We maintain a bare-metal baseline to anchor measurements:

  • Declared specs: CPU model/stepping, core/thread counts, RAM size/type, storage model/RAID/filesystem, NIC model/firmware.
  • Kernel/OS: version, scheduler/IO tunables, hugepages, transparent hugepages, swap policy.
  • Power/thermal: profile and caps where applicable.
  • Repeatability: publish spec hashes and firmware versions to detect drift.

Client selection

  • Version policy: prefer latest stable; include N-1 if it materially affects interpretation; prereleases only in experimental tracks.
  • Matrix strategy: run all EC/CC pairs to cover the cross-product over time; prioritize pairs widely used in production; scenarios might only run a subselect.
  • Exclusion criteria: known critical bugs affecting the scenario; lack of required exporter/telemetry; unresolvable reproducibility issues (documented when excluded).

Client coverage

BesuErigonEthrexGethNethermindReth
Grandine
Lighthouse
Lodestar
Nimbus
Prysm
Teku

Publishing

We publish runs (or artifacts) so others can read, reproduce, and compare results.

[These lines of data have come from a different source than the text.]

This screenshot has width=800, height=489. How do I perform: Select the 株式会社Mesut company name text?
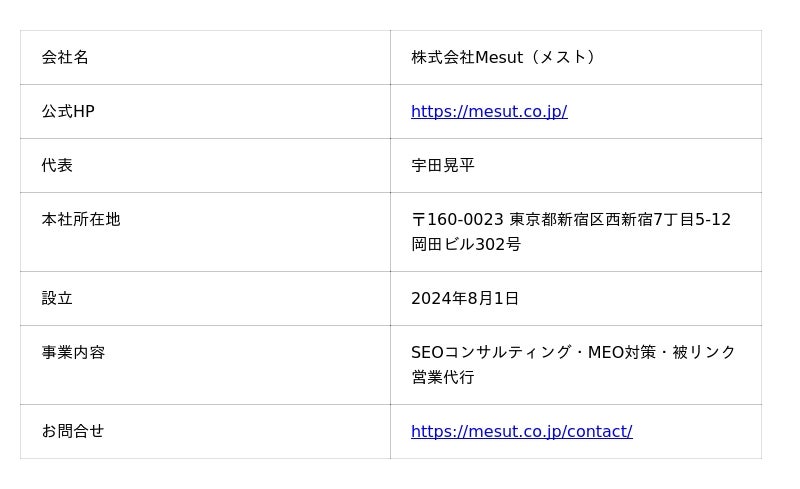(467, 58)
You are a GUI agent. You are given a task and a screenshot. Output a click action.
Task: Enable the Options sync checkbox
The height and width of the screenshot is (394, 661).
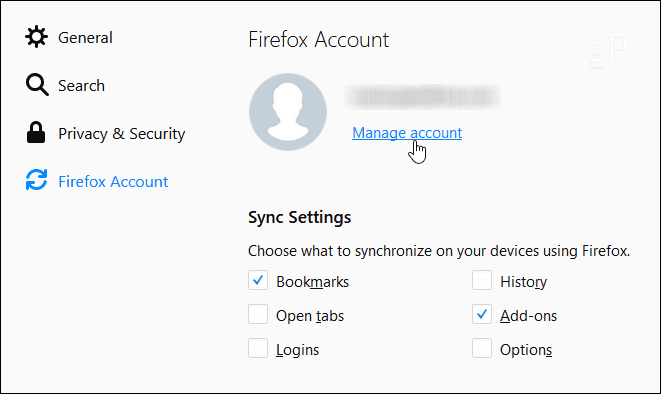(482, 348)
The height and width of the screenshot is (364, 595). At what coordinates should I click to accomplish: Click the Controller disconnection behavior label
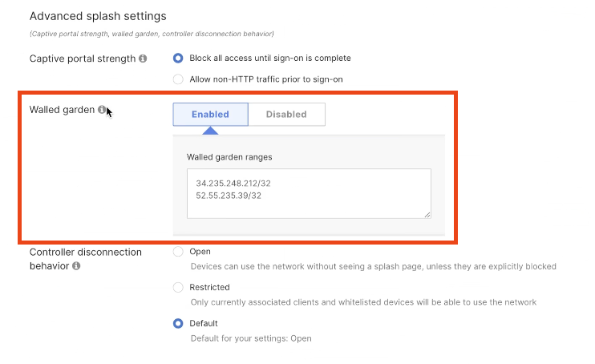tap(85, 258)
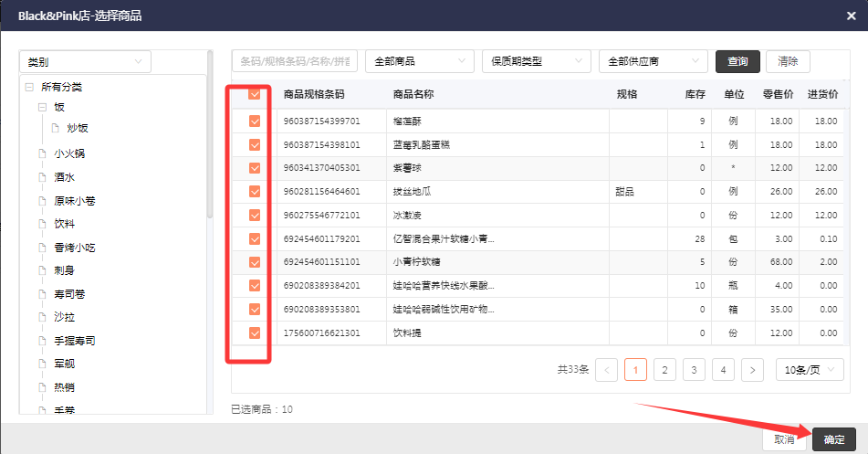This screenshot has width=868, height=454.
Task: Uncheck the 饮料提 row checkbox
Action: 255,333
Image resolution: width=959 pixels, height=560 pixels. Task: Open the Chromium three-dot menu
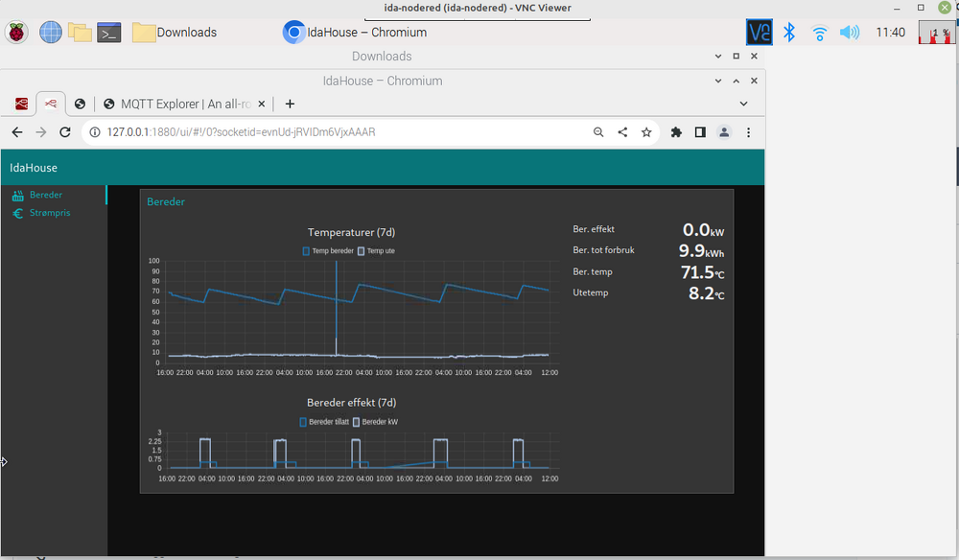tap(749, 132)
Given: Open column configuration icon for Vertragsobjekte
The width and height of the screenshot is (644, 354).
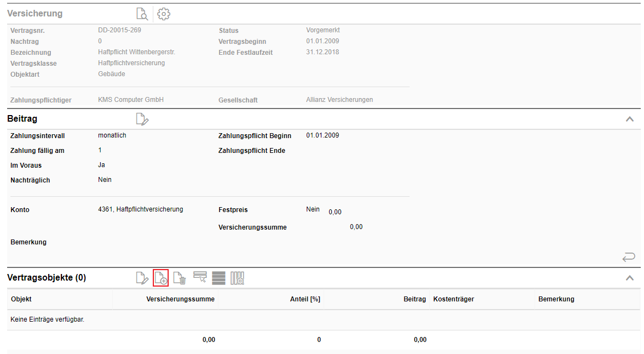Looking at the screenshot, I should (x=237, y=278).
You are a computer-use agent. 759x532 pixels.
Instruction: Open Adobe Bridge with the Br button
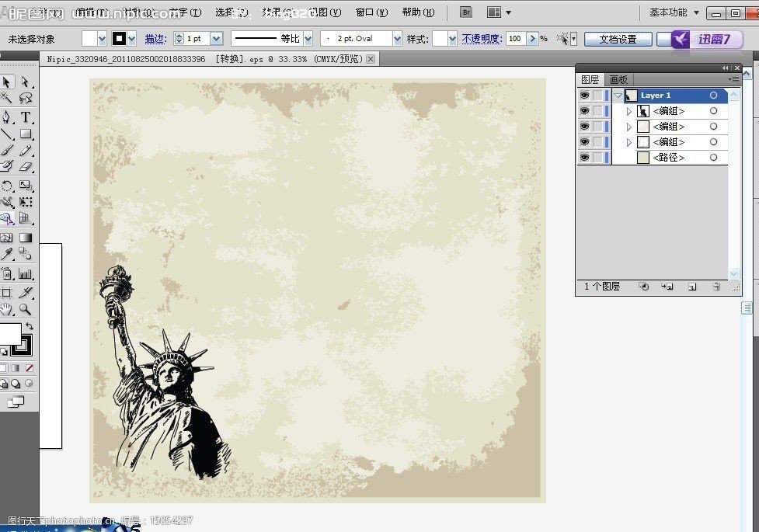coord(466,12)
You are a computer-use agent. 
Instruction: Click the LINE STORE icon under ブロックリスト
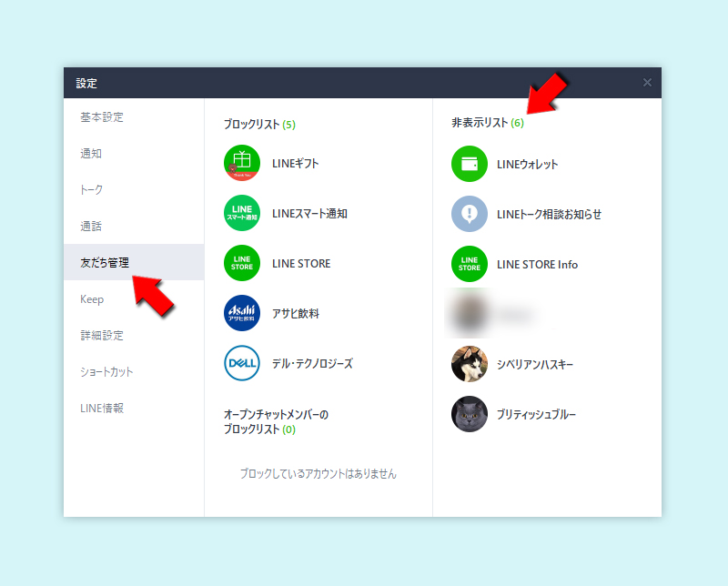click(x=240, y=263)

  • Dashboards: time-aligned charts with scenario details.
  • Data exports: CSV/Parquet snapshots with schema and sampling metadata.
  • Run manifests: metadata (clients, versions, flags, env details, scenario, start/stop timestamps).
  • Method notes: rationale for flags, deviations, and known caveats.

Definitions

Every charted metric maps to a definition that includes:

  • Name & unit, sampling method, aggregation (e.g., mean over 10s windows), data source (exporter/log).
  • Scope: per-process, per-host, or protocol-level.
  • Transformations: normalization (e.g., per core), rate derivations, smoothing.
  • Interpretation notes: what “good”/“bad” looks like and common pitfalls.

Procedures

  • Planning: select scenario → pin versions → pre-flight checks.
  • Execution: apply configs → cold/warm start policy → run for target duration.
  • Collection: start exporters first; label streams with run ID; ensure monotonic time.
  • Validation: missingness thresholds, outlier detection, compare to historical bands.
  • Aggregation: align series; compute derived metrics; emit manifest.
  • Publication: push dashboards/exports; attach links to definitions and manifests.

Limitations

  • Environment variance: even with controls, NIC/IO contention and kernel behavior can vary across updates.
  • Network randomness: peer set quality affects sync/throughput; we document peer discovery mode and limits.
  • Client heterogeneity: different pruning modes, caches, or defaults may not be functionally identical; any non-default is justified in notes.
  • Sampling bias: exporter cadence and jitter can skew short-interval metrics; we prefer windowed aggregates for comparisons.
  • External change: network upgrades or client releases during longer runs can change baselines; affected segments are flagged.

Environments

We use two categories of environments. Each published run declares its environment profile and a hash of key parameters which can be resolved to the respective configration parameters.

Bare-metal

  • Purpose: stable, low-noise anchor for long-term comparability.
  • Spec disclosure:
    • CPU: Epyc 9654P
    • Memory: ECC DDR5
    • Storage: ZFS raidz1 with Solidigm D7-P5520
    • Network: 2x Broadcom P225P
    • OS/Kernel: Proxmox VE 8.4
  • Repeatability: re-image procedure; firmware freeze windows; change log for hardware swaps.

Cloud

  • Purpose: reflect common operator choices; quantify differences vs bare-metal.
  • Profiles: representative instance families per provider (e.g., general purpose vs compute-optimized), with pinned images and storage/network configs.
  • Scenarios may include:
    • Provider/region/zone; instance type; vCPU/mem; hypervisor generation.
    • Attached storage type/size/IOPS; network bandwidth class; placement policy (if any).
    • OS image ID; kernel; agent/metadata settings; clock sync configuration.
  • Controls & caveats:
    • Noisy neighbor risk and variable underlying hardware; runs may be repeated and averaged.
    • Cap burst features (CPU credits, network burst) where possible; document when unavoidable.
    • Affinity/anti-affinity and placement groups are disclosed if used.

Change control for this page: material edits will be logged in the global Changelog with a short rationale and effective date.